Double Dose: Sloth and Diligence, Gluttony and Temperance

My apologies for the double delay in posting.  More interviews to attend, more companies to research, and more anxious waiting for a decision.  And to add to the fun, my thumb drive with all my story information decided to stop working.  Thank goodness I backed it up two weeks earlier, though unfortunately I lost my new section of Chapter 3 and all the character questionnaires I had completed.  Darnfangled technomogy, dagnabbit!

But on the plus side, it means this entry is a double dosage.  We get to address the vices of sloth and gluttony, as well as the virtues of diligence and temperance… and no, I don’t mean Kathy Reich’s fictional forensic anthropologist.  The wife loving both the book and television series has fried the name into my brain, just as badly as her love for the CSI series has fried Horatio Kane in there too.

Back to business…

 

SLOTH

1)            (n) habitual disinclination to exertion; indolence; laziness.

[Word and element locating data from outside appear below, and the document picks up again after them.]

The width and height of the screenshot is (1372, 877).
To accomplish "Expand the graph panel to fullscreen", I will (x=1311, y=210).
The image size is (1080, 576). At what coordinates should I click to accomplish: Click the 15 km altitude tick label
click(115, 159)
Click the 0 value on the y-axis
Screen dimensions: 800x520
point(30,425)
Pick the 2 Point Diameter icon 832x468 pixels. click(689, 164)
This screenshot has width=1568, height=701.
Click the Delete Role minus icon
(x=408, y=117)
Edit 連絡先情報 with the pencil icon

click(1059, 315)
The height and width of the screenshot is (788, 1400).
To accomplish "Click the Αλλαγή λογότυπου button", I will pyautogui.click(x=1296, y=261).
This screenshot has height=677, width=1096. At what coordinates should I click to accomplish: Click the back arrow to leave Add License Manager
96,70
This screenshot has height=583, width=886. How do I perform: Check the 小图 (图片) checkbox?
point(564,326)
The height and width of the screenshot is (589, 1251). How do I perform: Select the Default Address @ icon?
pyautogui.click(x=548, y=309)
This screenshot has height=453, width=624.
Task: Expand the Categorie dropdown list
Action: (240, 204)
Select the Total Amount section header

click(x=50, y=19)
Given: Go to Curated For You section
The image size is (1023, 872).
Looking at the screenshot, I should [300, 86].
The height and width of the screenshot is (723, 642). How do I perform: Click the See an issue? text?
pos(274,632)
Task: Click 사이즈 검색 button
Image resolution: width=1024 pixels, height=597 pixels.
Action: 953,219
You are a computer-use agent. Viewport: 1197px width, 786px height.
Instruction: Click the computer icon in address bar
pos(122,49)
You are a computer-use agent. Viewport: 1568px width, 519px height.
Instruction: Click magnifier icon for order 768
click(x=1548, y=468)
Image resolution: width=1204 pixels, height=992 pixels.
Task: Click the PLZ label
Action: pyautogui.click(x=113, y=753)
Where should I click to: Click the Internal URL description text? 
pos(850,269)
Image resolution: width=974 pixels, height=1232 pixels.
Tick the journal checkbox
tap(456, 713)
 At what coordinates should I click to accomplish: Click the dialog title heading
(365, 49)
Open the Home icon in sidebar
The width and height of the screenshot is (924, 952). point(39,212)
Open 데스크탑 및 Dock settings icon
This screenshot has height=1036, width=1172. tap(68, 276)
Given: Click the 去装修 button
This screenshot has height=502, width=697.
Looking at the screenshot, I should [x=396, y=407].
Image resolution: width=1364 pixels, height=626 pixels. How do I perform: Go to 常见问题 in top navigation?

The vice everybody will be suffering from post-Christmas.  This will be built into a character from one of the families in Book 1 (PoP), and it will be the cause of a pretty horrendous event that will haunt the character for the rest of their days.  Such a vice would have to mean they are stinky, wear dirty clothes, do not do much in the way of focused activity.  As such, they should not look particularly appealing.  Despite this, there will probably be an important twist in their background somewhere…

 How would you present a slovenly character into your stories?  Can you make the reader care about such a person?

DILIGENCE

1)            (n) constant and earnest effort to accomplish what is undertaken; persistent exertion of body or mind.

This virtue is another that I would associate directly to a warrior type.  With all the drills and discipline involved in their training, it would have to be the number one attribute to have.  The character I have in mind is lined up for introduction in Book 3 (PoD) so far, though they have a quite similar background to Wrath.  A fake-out to who is which may be in order…

GLUTTONY

1)            (n) excessive eating and drinking.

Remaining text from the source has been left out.